Qualcomm recently let journalists benchmark the upcoming Snapdragon 845 on its own reference smartphone, and the results look promising for the Galaxy S9 and other new devices. On the one hand, CPU improvements were merely incremental, despite a switch to new ARM Cortex designs. On the other, Qualcomm’s new Adreno 630 GPU performed impressively, especially considering the power draw, putting rivals like Samsung and Huawei on notice. “There is need for more radical change to keep up with Qualcomm,” said Anandtech.
The Adreno 630 provides a one-two-three punch for the Snapdragon 845, offering 30 percent better performance and 2.5 times faster display output, all with 30 percent estimated power reduction. While no one was able to test the power draw, the chip pretty much smoked all rivals on most benchmarks. “Qualcomm current generations of SoCs are simply unmatched and the gap is so wide that I do not expect upcoming rival solutions to be able to catch up this year,” Anandtech said.
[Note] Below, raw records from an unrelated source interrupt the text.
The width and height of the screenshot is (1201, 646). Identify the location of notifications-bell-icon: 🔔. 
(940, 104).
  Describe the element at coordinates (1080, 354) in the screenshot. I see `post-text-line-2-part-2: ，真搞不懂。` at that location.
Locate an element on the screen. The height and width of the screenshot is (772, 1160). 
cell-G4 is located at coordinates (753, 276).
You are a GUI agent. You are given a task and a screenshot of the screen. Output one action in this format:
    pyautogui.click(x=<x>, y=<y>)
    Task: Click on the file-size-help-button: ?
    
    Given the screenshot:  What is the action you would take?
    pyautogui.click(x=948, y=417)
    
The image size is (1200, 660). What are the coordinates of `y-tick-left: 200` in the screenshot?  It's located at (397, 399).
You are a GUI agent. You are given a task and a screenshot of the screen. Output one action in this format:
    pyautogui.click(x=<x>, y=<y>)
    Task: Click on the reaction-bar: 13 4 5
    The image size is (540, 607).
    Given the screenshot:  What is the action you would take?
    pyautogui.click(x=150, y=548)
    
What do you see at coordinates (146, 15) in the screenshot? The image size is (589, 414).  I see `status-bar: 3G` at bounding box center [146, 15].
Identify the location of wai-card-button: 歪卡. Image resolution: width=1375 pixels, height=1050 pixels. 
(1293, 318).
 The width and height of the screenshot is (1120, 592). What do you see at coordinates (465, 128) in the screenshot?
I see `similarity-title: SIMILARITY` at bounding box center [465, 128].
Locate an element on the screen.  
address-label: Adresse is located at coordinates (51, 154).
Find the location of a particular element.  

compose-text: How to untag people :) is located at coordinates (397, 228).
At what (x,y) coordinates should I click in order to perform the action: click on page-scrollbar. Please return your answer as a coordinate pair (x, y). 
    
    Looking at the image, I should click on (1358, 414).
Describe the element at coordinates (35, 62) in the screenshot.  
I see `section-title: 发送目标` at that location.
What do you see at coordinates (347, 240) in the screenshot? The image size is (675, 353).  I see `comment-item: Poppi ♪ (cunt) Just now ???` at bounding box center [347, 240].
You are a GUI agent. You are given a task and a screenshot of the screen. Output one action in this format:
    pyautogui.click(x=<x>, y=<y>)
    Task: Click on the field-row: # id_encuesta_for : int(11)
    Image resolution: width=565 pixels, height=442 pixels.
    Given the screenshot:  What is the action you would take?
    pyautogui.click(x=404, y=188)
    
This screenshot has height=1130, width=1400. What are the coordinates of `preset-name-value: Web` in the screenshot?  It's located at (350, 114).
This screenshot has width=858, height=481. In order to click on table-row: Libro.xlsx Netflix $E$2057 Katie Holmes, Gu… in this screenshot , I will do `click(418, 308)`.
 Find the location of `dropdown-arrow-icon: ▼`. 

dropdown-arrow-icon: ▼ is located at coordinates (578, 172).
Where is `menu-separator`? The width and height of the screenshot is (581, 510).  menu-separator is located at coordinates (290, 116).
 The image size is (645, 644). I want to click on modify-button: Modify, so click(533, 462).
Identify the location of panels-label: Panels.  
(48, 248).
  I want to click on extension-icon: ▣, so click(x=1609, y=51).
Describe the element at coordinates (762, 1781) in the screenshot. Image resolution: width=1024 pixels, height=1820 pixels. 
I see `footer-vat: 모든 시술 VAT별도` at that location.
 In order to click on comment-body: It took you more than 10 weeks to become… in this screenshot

The one phone that did best it in a couple of graphics tests from GFXBench was Apple’s iPhone X. And when it comes to an overall score, the iPhone X with its A11 Bionic processor still blow away the Snapdragon 845 by a good 15 percent on Geekbench’s tests, Tech Advisor noted. It did gain a slight edge over its the iPhone X on Antutu’s combined tests, however. On the Android side, however, Qualcomm’s new chip is over 20 percent faster than its rivals.
The mixed results show there’s more to performance than benchmarks. Another component of the Snapdragon 845 is the new X20 cellular modem, which can handle 1.2 Gbps speeds, a boon to users lucky enough to have Gigabit LTE. It’s also got other new components like 802.11ad WiFi, quick charging and a fingerprint sensor. The way handset makers implement all those features will be key to a smartphone’s performance and user experience.
We’ll soon know more about that part. Samsung is schedule to unveil its Galaxy S9 flagship on February 25th, and a host of models from rivals like LG, Moto, Nokia, LG and Google should arrive soon after. At that point, you’ll see the benchmarks that matter a lot more than Qualcomm’s.